この手の取材、ここ1年間で4回目ですよ。NHK、新聞社、訊く媒体は違っても質問の内容は皆同じです。「尺八界の過去3、40年の盛衰を知りたい」。「今、尺八界は何人くらいいるのか?」。「世界に広まっていると聞くが、どの程度なのか?」。まあ相手は報道機関で、私達みたいに尺八と直接の利害関係を持つわけではないので仕方がありませんが、要するに尺八界が現在直面している、本質的な問題点への質問ではないです。

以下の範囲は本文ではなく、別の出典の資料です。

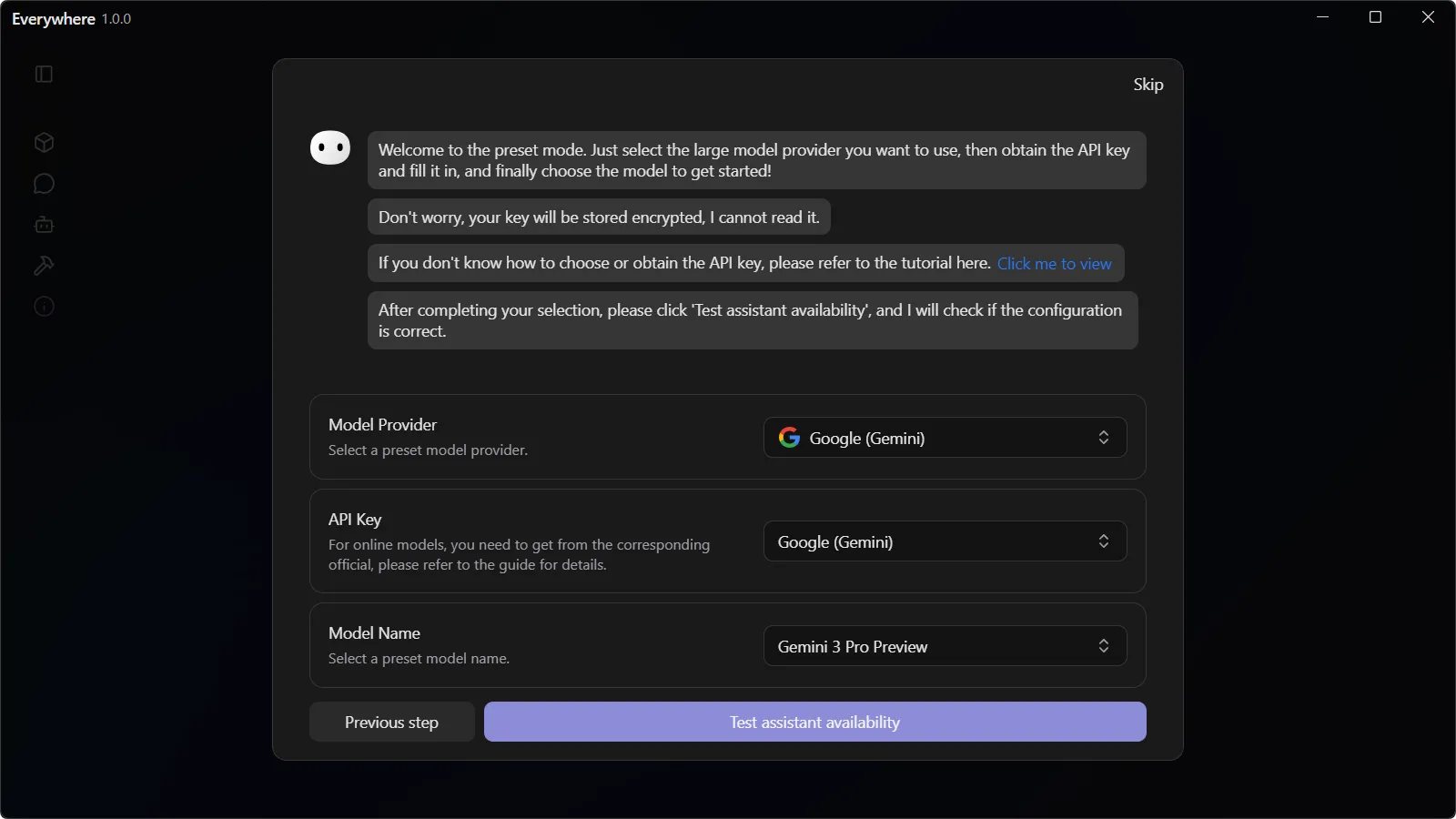Click the Google logo in provider field
This screenshot has height=819, width=1456.
(789, 438)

それにしても最近、尺八についての報道が多くなりました。また、世間一般の人が、意識しないレベルではあれ、尺八を含めた和楽器の音、演奏を聞く機会が今ほど多い時は、少なくとも今年69の私の記憶の範囲では無かったと思います。私は、尺八については、もうブームが始まっていると思います。それを私は強く実感しています。
尺八の生産が注文に間に合わない、この現象は40年前からですから、「ここにきて、さらに増えた」と云うのとも違います。数でだけ言えば20年前の方が多かった。でも、当時は、まだ元気だった既成の尺八界からの注文が多かったのです。新しい人、若い人からの注文は今の方が多いのです。

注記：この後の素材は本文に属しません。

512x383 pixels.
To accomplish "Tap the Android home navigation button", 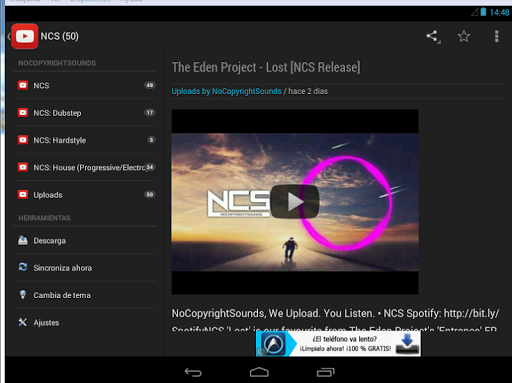I will [259, 372].
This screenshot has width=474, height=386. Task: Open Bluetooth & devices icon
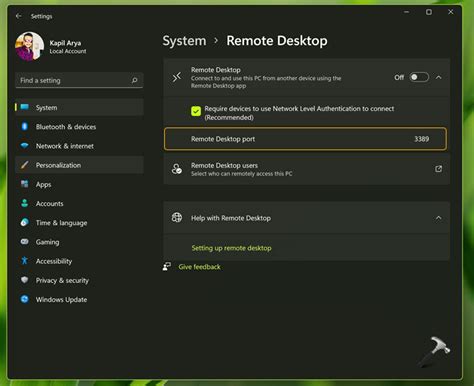click(x=25, y=126)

「そんなバカな」と思いますよね。そうですよ、尺八界にいる人が見ている景色の中では、尺八は若い人、新しい人が入ってこない世界です。新しい人、若い人は社中、流派、現代邦楽や古典邦楽をひっくるめた「邦楽の世界」にはいないのです。そういう世界は良いとか悪いとかでなく、すでに「終わった世界」ですもの。
私が尺八を始めた50年前には、すでに「古典邦楽(現代邦楽、新曲みな同じ)が好きだから尺八を始めた」と言う人はいませんでした。あくまで「尺八の音色に魅かれて」でした。それに付け加えれば、「日本精神」を感じさせる、尺八の持つ一種独特の雰囲気です。ですから、ソフトとハードとの乖離は、はるか遠い昔には、すでに起きていたのです。

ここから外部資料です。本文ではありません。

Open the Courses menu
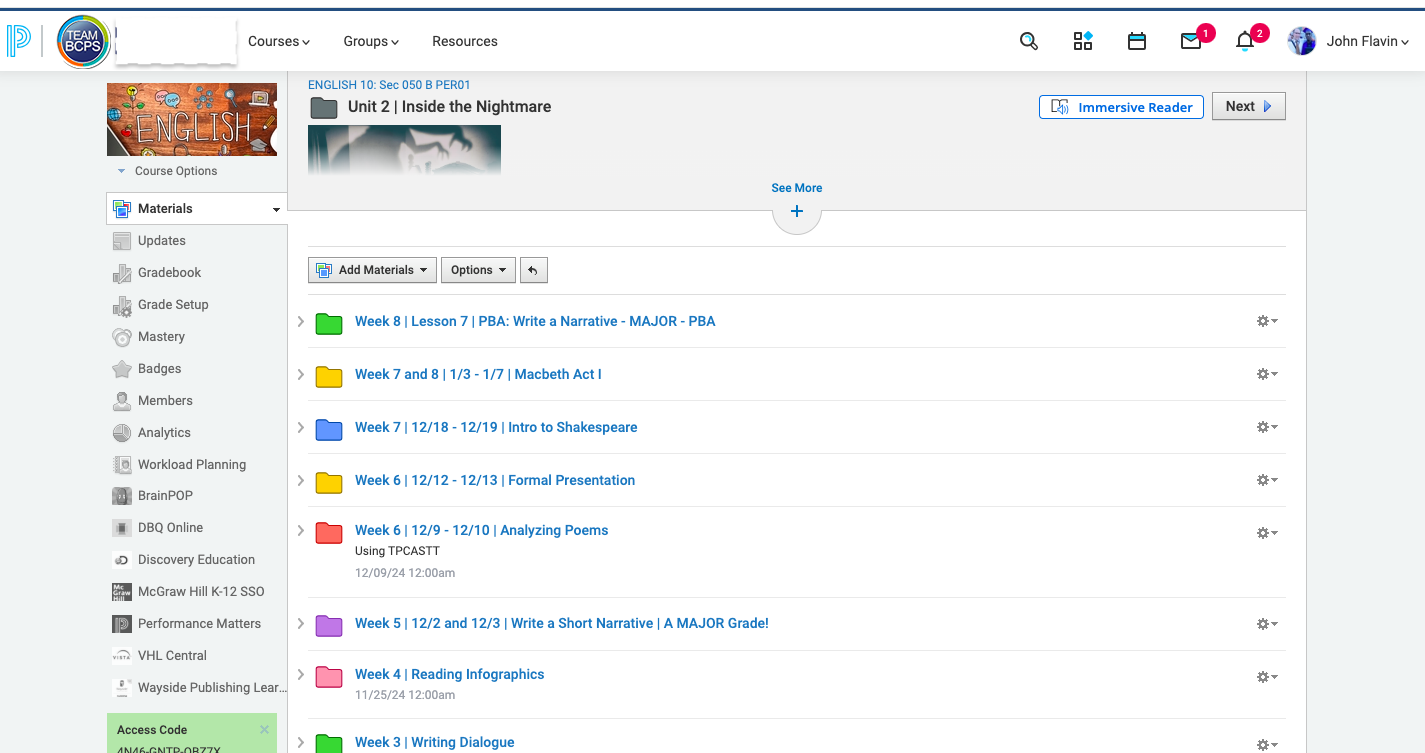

現在は、ハードである尺八が「邦楽」というソフトから離脱しようとしている段階です。ここをマスコミの人に訊いて欲しかった。そうなるとどう変化するか?
尺八は流という枠組みが壊れた以上、ソフトの有る所を自由に動く。その結果、本当に魅力的な「チャンとやった古典邦楽」も、今よりズット多くのファンを獲得するようになる。ただし、忘れてはならない事が有ります。
「古典邦楽は優先ソフトではなく、その他たくさんのソフトとの選択で、同時に演奏される」という事です。そうなれば、これまでの様に枠組による強制で演奏するのではないので、演奏している本人が「つまらねえな」と思いながら、チンプンカンプンで尺八の音を出すという、尺八界にとっては「当たり前」だった現象ば無くなります。ですから、古典邦楽は本来の魅力的な姿を現すと思います。
ですから、「古典邦楽も良いものだね、ただし、そればっか聴きたくはないよね」に向かうと思いますがね・・・。